Si
la libertad interna o libertad de la voluntad era problemática en su análisis,
mucho más lo es la libertad externa o libertad de acción –la libertad política
o civil-, desde el momento en que se encuentra sujeta a determinaciones que no
dependen exclusivamente del sujeto, sino que tienen lugar en la relación de
éste con los demás individuos o, lo que viene a ser lo mismo, en el propio entorno social.
La libertad de acción suele tomar
dos caracterizaciones distintas: la llamada libertad negativa, o “libertad de”
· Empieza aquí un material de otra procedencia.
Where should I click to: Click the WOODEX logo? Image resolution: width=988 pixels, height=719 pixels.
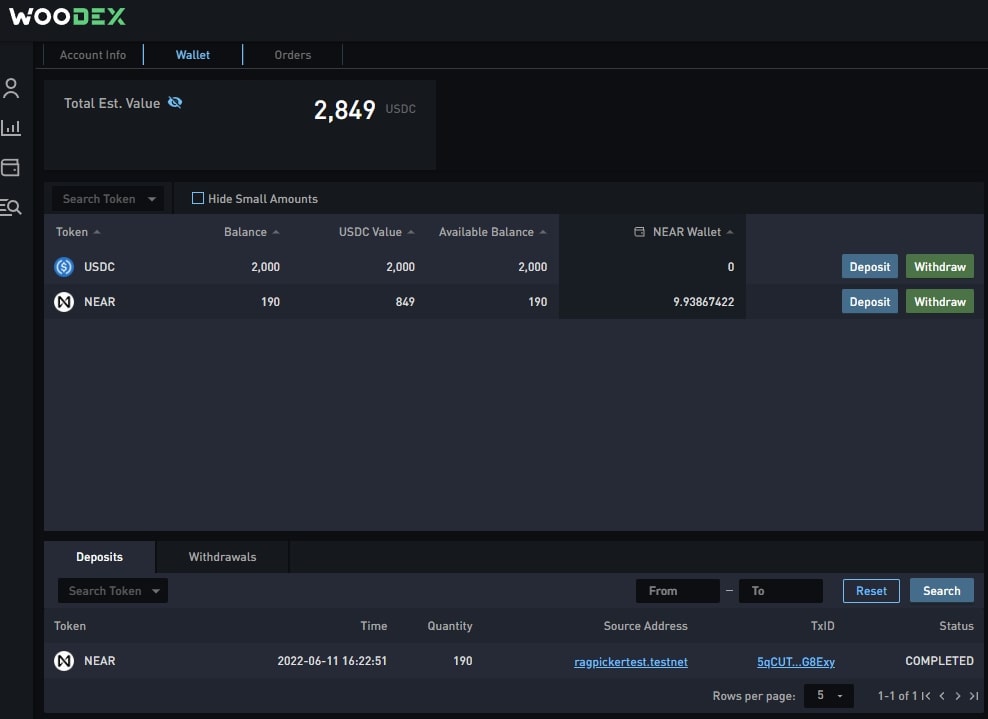point(67,16)
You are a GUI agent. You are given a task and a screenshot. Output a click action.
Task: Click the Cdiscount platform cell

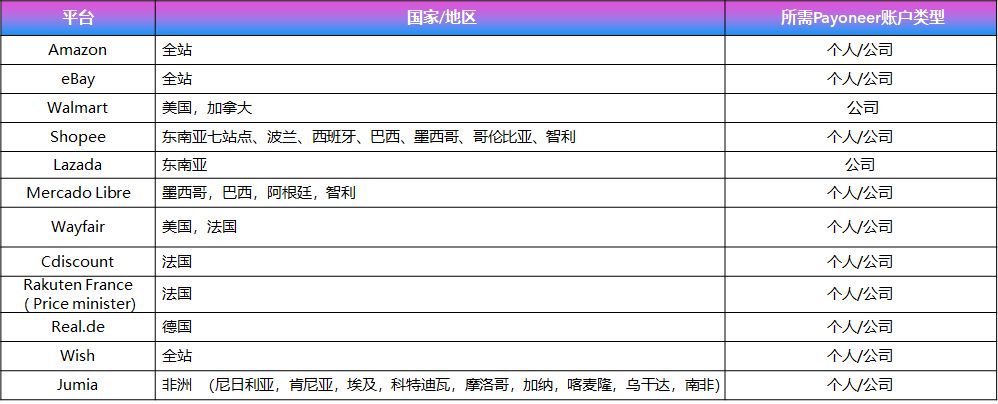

y la libertad positiva o “libertad para”. La libertad negativa se define como
la ausencia de constricciones para la acción, mientras que la libertad positiva
es la posibilidad efectiva de poder actuar. La libertad negativa, así, es la
base o el fundamento de la libertad positiva, aunque puede considerarse que la auténtica
libertad política es la libertad positiva.
Como ya se ha dicho, la libertad
negativa es la ausencia de factores que impidan llevar a cabo libremente una
acción. Esta conceptualización de la libertad no supone que la acción se lleve
a cabo, sino tan sólo que esté permitida o que exista la posibilidad de su realización.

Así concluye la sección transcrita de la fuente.